• **Article**:
· AI Engineering, AI in Education · 8 min read
Using AI to Accelerate Intelligence
AI is a transformative technology, let's use it to improve ourselves. AI combined with Knowledge tracing will unlock the next evolution in education.
AI has started revolutionizing almost every sphere of how we interact with technology. We are already operating at frontiers that would have read like pure science fiction just a decade ago, and our reliance on these superpowers is going to affect all of us. Look at software engineering: our concept of what a junior developer is and what they are expected to deliver has drastically changed overnight, and it is likely never going back.
It might even change how we define being “smart” shifting it from an intrinsic trait to how effectively someone can harness AI. But the most profound impact will be personal, specifically in how we learn. Human cognition depends on internalizing new information through active learning and conceptual transfer. Applying that knowledge allows the brain to form connections and chunk related information, enabling the efficient long-term storage and retrieval of mental models—the underlying framework of our intuition. Ultimately, our prior knowledge dictates how easily we can scaffold and acquire new, related concepts. When AI hands answers to us on a plate without requiring real cognitive effort, it bypasses the trials, repetition, and friction that deep learning actually requires. What this shortcut does to our own brains is a giant experiment currently playing out in the real world.
Every student who falls behind carries the weight of every concept they were never quite given the chance to master, and these gaps compound silently. A weak foundation in fractions makes percentages a struggle, which eventually makes understanding compound interest almost impossible. Traditional assessments fail here because they treat the grade of a single paper as the only data point that matters. Over the last two decades, knowledge tracing has emerged to solve this by modeling exactly what a student knows at any given moment. Where standard tests just measure whether a student got a question right, knowledge tracing maps how their understanding of each underlying skill evolves over time and across multiple attempts. It is the difference between seeing “Naledi scored 60%” and knowing “Naledi has a 41% mastery of simplifying fractions, trending downward, with a confidence interval of 73%.” The first just tells you she is scraping by; the second tells you exactly where to step in and fix the foundation.
The Problem With Average
Most educational software shows teachers and parents a flat average score: a class average of 72%, a student averaging 65% across recent quizzes, or a standard pass rate.

• **Stated goal A**: According to the article, over what period has knowledge tracing emerged?
The rows that follow are unrelated to the article.

• **Items**:
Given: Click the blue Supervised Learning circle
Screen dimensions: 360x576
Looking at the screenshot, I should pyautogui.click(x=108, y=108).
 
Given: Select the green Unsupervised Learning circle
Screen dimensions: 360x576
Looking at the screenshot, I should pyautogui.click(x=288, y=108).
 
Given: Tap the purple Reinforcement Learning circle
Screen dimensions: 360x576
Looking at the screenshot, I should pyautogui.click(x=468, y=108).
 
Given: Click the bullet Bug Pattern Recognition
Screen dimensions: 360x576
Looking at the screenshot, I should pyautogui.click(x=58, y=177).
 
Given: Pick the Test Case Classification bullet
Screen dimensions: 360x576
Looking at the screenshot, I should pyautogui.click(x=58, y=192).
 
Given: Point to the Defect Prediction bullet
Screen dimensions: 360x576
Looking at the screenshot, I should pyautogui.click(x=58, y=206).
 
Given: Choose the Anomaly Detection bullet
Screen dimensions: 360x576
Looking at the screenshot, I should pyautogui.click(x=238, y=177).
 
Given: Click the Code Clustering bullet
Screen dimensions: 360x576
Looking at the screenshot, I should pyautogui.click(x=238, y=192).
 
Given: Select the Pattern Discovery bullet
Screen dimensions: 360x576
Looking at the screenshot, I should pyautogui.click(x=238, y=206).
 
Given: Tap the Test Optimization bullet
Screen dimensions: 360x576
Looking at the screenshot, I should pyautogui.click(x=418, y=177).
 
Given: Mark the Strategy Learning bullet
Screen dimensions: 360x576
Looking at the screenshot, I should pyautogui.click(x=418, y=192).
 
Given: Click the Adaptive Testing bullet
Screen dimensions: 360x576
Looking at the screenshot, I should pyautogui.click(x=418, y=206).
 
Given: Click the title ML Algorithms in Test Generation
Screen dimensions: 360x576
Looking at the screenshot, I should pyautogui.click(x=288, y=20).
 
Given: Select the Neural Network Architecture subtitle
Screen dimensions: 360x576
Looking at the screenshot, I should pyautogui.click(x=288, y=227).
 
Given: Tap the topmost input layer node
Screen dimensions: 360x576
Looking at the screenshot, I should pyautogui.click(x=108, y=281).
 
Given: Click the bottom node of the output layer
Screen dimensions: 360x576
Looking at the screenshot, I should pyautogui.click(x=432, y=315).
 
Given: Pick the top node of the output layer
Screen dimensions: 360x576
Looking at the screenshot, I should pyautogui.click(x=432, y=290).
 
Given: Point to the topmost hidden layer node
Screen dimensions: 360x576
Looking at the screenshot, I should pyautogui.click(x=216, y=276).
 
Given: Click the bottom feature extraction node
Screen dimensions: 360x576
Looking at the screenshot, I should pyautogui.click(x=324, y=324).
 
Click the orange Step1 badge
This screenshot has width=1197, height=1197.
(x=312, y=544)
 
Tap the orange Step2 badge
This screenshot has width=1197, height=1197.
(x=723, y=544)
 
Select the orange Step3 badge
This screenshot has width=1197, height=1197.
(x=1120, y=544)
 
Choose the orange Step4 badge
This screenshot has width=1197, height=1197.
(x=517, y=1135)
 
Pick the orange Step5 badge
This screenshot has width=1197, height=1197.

• **Stated goal B**: Print the rows exactly, from the first one up to and including the line that contains "should pyautogui.click(x=238, y=192).".

• **Final answer A**: Over the last two decades.

• **Final answer B**:
Given: Click the blue Supervised Learning circle
Screen dimensions: 360x576
Looking at the screenshot, I should pyautogui.click(x=108, y=108).
 
Given: Select the green Unsupervised Learning circle
Screen dimensions: 360x576
Looking at the screenshot, I should pyautogui.click(x=288, y=108).
 
Given: Tap the purple Reinforcement Learning circle
Screen dimensions: 360x576
Looking at the screenshot, I should pyautogui.click(x=468, y=108).
 
Given: Click the bullet Bug Pattern Recognition
Screen dimensions: 360x576
Looking at the screenshot, I should pyautogui.click(x=58, y=177).
 
Given: Pick the Test Case Classification bullet
Screen dimensions: 360x576
Looking at the screenshot, I should pyautogui.click(x=58, y=192).
 
Given: Point to the Defect Prediction bullet
Screen dimensions: 360x576
Looking at the screenshot, I should pyautogui.click(x=58, y=206).
 
Given: Choose the Anomaly Detection bullet
Screen dimensions: 360x576
Looking at the screenshot, I should pyautogui.click(x=238, y=177).
 
Given: Click the Code Clustering bullet
Screen dimensions: 360x576
Looking at the screenshot, I should pyautogui.click(x=238, y=192).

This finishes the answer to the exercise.